After months of insisting he was just warming up as he set about raising a record campaign kitty of $200 million, Bush served notice that he was ready to engage his Democratic opponent in what promises to be a bare-knuckles campaign – even before Democrats have settled on their presidential nominee.

“So far, all we hear is a lot of old bitterness and partisan anger,” the president said. “Anger is not an agenda for the future of America.”

In November, he said, voters will have a clear choice.

“It’s a choice between keeping the tax relief that is moving the economy forward or putting the burden of higher taxes back on the American people,” Bush told the nation’s Republican governors. “It is a choice between an America that leads the world with strength and confidence, or an America that is uncertain in the face of danger.”

The president never mentioned by name either the front-runner for the Democratic presidential nomination, Massachusetts Sen. John Kerry, or the other major rival, North Carolina Sen. John Edwards. But the Bush campaign left no doubt that they expect to face Kerry, releasing a flood of e-mails in recent days attacking him by name, particularly on national security issues.

The Bush campaign ridiculed the senator’s opposition to the first Persian Gulf War 13 years ago and his votes over the years against myriad military weapons systems.

Bristling at the charges, Kerry told reporters on the campaign trail in New York that was not going to “allow these Republicans to somehow suggest” that he was soft on defense “when I have voted for the largest defense budgets in the history of our nation.”

“Tonight, you’ll hear words,” he said ahead of Bush’s new stump speech. “Today, Americans are living the truth.”

“George Bush is on the run,” Kerry said, “because he doesn’t have a record to run on.”

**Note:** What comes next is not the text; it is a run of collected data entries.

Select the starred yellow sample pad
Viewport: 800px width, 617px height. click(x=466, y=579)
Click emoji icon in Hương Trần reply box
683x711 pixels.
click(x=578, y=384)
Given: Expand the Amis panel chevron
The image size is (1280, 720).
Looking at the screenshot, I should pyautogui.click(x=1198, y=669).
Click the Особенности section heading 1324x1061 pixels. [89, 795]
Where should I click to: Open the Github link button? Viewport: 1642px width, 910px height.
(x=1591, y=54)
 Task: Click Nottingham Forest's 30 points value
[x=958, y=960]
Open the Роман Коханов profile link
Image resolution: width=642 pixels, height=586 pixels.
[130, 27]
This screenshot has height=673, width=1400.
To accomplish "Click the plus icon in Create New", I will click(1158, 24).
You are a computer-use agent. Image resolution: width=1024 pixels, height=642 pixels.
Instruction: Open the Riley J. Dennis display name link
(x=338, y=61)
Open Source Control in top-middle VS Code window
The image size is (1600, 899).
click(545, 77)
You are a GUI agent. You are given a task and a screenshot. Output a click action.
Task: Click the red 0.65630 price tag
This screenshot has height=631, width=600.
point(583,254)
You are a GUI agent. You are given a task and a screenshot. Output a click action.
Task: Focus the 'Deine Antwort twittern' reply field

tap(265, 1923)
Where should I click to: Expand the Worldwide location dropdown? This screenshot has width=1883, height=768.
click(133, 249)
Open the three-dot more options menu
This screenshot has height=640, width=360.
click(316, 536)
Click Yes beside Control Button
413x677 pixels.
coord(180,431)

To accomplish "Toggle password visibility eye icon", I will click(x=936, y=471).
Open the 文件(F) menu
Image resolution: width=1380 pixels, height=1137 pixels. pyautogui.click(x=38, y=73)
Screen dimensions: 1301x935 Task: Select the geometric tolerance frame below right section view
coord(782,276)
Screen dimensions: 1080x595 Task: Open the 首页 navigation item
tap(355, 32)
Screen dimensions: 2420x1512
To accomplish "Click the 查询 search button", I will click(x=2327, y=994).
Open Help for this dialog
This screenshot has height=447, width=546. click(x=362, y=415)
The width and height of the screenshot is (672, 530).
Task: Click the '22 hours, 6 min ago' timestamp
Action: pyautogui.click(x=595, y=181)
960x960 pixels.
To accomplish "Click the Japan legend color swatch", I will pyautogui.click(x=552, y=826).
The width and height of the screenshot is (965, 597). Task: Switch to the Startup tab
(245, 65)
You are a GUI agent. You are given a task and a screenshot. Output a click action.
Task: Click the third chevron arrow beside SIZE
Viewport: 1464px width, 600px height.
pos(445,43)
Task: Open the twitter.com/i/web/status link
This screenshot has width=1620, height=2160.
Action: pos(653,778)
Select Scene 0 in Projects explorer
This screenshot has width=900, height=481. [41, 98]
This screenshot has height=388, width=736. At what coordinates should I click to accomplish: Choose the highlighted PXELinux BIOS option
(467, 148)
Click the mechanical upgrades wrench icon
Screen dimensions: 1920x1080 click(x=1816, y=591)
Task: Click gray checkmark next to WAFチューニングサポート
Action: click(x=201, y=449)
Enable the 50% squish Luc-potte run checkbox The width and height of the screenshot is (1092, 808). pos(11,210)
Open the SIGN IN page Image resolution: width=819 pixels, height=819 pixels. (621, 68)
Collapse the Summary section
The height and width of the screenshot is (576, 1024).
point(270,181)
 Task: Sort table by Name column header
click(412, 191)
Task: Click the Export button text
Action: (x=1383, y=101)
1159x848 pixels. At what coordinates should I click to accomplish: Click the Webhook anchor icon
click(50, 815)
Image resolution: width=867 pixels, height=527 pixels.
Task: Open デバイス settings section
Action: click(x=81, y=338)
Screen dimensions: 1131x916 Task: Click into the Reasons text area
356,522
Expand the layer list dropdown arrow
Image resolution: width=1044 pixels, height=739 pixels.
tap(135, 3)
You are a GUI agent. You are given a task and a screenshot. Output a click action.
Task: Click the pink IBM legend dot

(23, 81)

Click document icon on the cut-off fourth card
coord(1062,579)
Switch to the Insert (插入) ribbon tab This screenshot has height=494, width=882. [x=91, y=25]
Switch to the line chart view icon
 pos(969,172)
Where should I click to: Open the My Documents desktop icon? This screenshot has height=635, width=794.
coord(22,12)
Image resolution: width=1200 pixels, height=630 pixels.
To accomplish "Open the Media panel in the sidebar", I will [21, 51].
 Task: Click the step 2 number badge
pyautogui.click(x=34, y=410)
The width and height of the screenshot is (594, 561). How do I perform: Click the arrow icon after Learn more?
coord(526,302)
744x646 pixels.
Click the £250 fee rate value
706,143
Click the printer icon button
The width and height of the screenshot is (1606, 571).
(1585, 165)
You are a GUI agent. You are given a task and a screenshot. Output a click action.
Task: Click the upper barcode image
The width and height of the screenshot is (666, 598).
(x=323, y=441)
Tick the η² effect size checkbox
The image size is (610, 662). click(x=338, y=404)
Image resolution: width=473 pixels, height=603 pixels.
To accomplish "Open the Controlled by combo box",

Hopping from one state to another, Kerry and Edwards are scrambling for votes in the 10 Super Tuesday contests March 2. And Kerry, who has won all but two of the contests so far, has increasingly focused his attention on Bush and the fall campaign.

The president, whose job approval ratings have dropped below 50 percent for the first time and who trails Kerry and Edwards in some polls, has been pressed by fellow Republicans to fight back.

“It’s been a tough couple of months,” acknowledged one ranking Republican official, who discussed the Bush campaign on condition of anonymity.

Early in January, Bush’s proposal to change immigration law to create a temporary guest worker program drew criticism from some conservative Republicans, who charged it would unduly reward undocumented immigrants, and from some Democrats, who said it didn’t go far enough in addressing festering immigration problems.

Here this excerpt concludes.